# New member, need help



## DS Mills (Sep 24, 2012)

Howdy, my name is David, I'm a new member of this forum. I joined because my son, who is in the Air Force, has recently been reassigned to Hill AFB in Ogden. Turkey hunting is my main passion and I would like to combine a visit to Utah to visit my son and try to do some turkey hunting. I've checked out some maps and see that there is a large national forest east of Ogden. 

Just wanting to know if anyone is familiar with the area and could provide me with some general information concerning turkey hunting in that area. Thanks


----------



## xxxxxxBirdDogger (Mar 7, 2008)

We do not have a fall hunt like some places. You can buy a tag over the counter for the month of May. I do not know anything about the turkey hunting in that particular area, but we seem to have the birds about everywhere I travel in the state.


----------



## reb8600 (Sep 8, 2007)

I dont know of any Turkeys in the mountains east of Ogden. Most the Turkeys in Northern Utah are found on private property and the landowners generally dont allow any on their land. I wont waste my money on Turkey here. Hunting and private land here has become a high dollar thing with the CWMU hunts.


----------



## Huge29 (Sep 17, 2007)

Welcome to the forum. I did see a large group of turkeys on trappers loop in that general area, but most good areas there are private as mentioned.


----------

Given data |
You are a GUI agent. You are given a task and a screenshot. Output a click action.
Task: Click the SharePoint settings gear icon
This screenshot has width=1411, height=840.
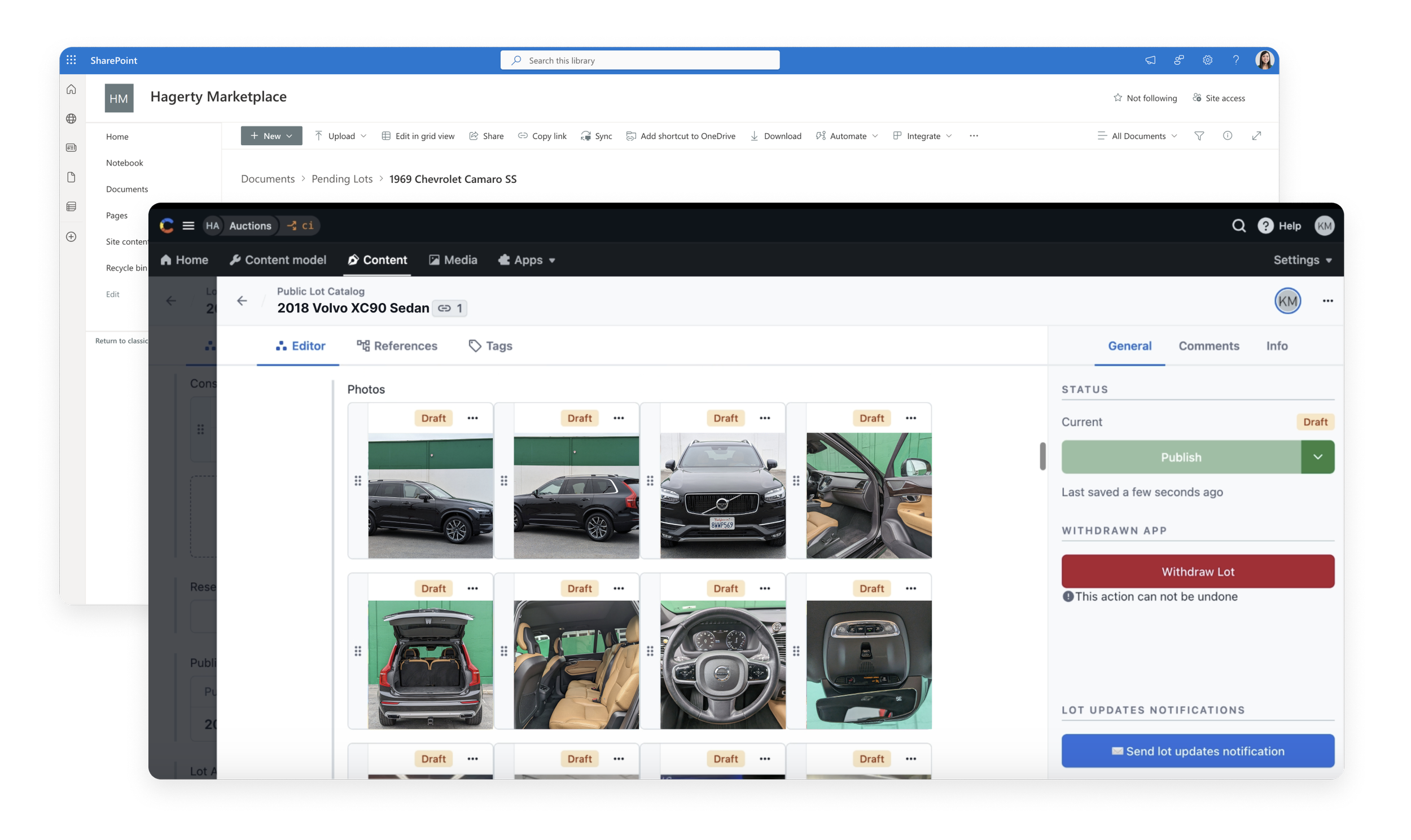[x=1207, y=60]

Exercise goal |
Give the username of each person who posts in the turkey hunting forum thread, in the order they appear.

Complete answer |
DS Mills
xxxxxxBirdDogger
reb8600
Huge29